Dieu dit à sa créature : « Non ! ce chemin est celui de la mort, n'y va pas ! » Elle y va. Jésus, le Christ, le Fils de Dieu nous dit ce matin implicitement : « Oui, ce chemin de mort que tu as choisi, j'y vais moi aussi pour te montrer et t'ouvrir le chemin de la vie par lequel tu devras passer toi aussi : la croix avec moi pour avoir part à ma résurrection et à ma vie et être délivré de la mort. » Et Pierre dira – dans la version parallèle chez saint Matthieu (Mt 16, 13-27)- « Dieu t'en garde, Seigneur ! Cela ne t'arrivera pas. » (Mt 16, 22b) Pierre aurait pu tout aussi bien dire : « Pas du tout ! tu ne mourras pas ! » Le Christ nous délivre de cette illusion en nous invitant à marcher avec lui dans la réalité quotidienne d'un chemin qui n'est pas la fin ici-bas mais un passage à traverser pour atteindre Dieu même, le Vivant, le Ressuscité. Pierre, au-delà de son reniement, de sa lâcheté et de son péché, marchera par sa foi sur ce bon chemin.
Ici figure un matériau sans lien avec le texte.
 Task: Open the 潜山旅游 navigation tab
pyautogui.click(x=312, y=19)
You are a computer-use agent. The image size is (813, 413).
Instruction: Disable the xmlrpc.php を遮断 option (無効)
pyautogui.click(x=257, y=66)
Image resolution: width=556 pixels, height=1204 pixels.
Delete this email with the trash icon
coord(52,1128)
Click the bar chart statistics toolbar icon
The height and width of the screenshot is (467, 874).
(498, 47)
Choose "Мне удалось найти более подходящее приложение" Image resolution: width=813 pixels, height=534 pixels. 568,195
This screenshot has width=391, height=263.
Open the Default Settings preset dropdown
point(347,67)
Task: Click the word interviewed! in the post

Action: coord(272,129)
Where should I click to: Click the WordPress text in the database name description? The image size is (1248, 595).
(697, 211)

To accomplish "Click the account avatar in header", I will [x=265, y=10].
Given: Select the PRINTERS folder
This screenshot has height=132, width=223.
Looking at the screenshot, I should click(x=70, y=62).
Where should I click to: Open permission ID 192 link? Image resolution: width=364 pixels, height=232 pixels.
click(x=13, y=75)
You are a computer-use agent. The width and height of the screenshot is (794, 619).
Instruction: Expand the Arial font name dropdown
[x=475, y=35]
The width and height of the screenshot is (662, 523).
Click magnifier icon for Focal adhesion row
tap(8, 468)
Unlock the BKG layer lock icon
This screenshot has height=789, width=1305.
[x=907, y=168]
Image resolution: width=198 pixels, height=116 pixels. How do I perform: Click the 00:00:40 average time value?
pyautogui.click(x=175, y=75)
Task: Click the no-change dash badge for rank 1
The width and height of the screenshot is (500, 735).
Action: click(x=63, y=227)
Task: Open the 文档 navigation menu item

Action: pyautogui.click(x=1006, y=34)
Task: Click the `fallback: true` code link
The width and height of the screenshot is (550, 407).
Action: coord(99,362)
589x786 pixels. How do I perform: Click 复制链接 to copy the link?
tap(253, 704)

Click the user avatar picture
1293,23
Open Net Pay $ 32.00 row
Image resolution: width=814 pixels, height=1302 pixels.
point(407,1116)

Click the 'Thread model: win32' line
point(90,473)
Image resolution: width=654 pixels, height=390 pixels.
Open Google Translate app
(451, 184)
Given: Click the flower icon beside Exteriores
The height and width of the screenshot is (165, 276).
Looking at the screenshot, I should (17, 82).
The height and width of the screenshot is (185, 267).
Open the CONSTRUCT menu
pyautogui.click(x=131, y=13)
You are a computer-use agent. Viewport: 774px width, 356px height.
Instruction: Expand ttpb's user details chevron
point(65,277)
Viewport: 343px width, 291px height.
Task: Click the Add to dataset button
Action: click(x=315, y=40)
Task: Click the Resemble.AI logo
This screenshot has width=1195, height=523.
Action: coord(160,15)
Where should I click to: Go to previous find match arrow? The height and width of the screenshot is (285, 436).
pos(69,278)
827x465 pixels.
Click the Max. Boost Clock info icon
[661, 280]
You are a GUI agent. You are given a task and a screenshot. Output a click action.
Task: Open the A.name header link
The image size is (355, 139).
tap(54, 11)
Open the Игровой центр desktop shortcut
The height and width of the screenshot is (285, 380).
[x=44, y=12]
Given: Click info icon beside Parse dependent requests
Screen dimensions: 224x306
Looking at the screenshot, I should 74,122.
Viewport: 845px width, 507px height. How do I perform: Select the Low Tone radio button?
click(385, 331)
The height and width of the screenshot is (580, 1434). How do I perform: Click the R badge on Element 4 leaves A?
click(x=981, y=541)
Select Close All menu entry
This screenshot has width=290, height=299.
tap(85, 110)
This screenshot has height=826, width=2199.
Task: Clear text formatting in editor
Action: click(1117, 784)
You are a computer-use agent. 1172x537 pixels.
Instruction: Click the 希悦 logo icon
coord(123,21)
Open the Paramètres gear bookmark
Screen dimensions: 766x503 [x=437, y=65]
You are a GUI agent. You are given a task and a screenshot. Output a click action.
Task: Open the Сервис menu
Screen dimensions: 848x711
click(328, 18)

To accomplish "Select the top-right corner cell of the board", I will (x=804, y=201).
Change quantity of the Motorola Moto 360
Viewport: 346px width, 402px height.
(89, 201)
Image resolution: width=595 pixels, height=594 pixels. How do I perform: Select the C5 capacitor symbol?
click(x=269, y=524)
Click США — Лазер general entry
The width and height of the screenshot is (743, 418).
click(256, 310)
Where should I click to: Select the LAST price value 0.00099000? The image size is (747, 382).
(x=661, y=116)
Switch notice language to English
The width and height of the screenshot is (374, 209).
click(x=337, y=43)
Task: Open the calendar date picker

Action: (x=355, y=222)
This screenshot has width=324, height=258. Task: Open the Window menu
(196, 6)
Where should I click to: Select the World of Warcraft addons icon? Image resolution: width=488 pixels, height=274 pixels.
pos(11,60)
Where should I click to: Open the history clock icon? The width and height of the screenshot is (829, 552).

Frères et sœurs, la croix est une invention de l'homme corrompu par le mal. Ce n'est pas tant Dieu qui veut la croix que le mal en l'homme qui la cultive. Le Mal ne vient pas de Dieu. Dieu sera toujours du côté des crucifiés et de ceux qui souffrent et qui luttent pour vivre en vérité la paix, la justice, l'amour... Jamais du côté des persécuteurs et des bourreaux qui choisissent la haine, le mensonge, la mort. Et Dieu nous le montre d'une manière admirable. Il laisse son propre Fils aller à la croix en se soumettant à la volonté perverse des hommes. Oui, c'est la volonté du Père que son Fils aille à la croix mais non, ce n'est certainement pas la sienne, son Amour et Dieu est Amour qui a dressé la croix sur le Golgotha. Cependant, le Fils de Dieu nous révèle que la croix n'a de sens que par sa finalité : la béatitude éternelle. C'est elle qui donne sens aux épreuves du présent et nous donne de les traverser par notre foi au Seigneur ressuscité.
En méditant le livre de l'Apocalypse, Adrien von Speyr écrit : « Qui vit dans la tribulation et sait que le Seigneur la connaît n'est jamais abandonné. Le Seigneur est là qui porte avec lui. » (Adrien von Speyr, L'Apocalypse, Méditations sur le livre de la révélation, préface de Hans Urs von Balthasar, Johannes Verlag Einsiedeln Freiburg 2015, p.162)
Le Fils de Dieu perd sa vie pour sauver la vie des hommes. Il s'agit donc désormais de perdre le chemin de la vie en Adam pour trouver celui de la vie promise en Christ qui nous sauve. Mais ce nouveau chemin ne se dessine qu'à partir de notre liberté dans la foi vécue et exercée ici et au présent ; hier c'est trop tard, demain n'est pas encore. Notre liberté d'amour pour le Seigneur, notre marche avec et vers lui sur la croix s'incarne au présent et chaque jour.
Frères et sœurs, Dieu nous dit aujourd'hui : « Sur mon chemin, suis-moi. Ma vérité, crois-la. Ma vie, vis-la. Je suis avec toi tous les jours. Marche à ma suite. Ta croix c'est moi qui la porte sur la mienne. Dans la foi, aime-moi et mon amour pour toi te donnera de porter et de supporter toutes tes croix et de me suivre jusqu'à moi, la résurrection et la vie. » « Crois-tu cela ?» (Jn 11, 26b) Amen.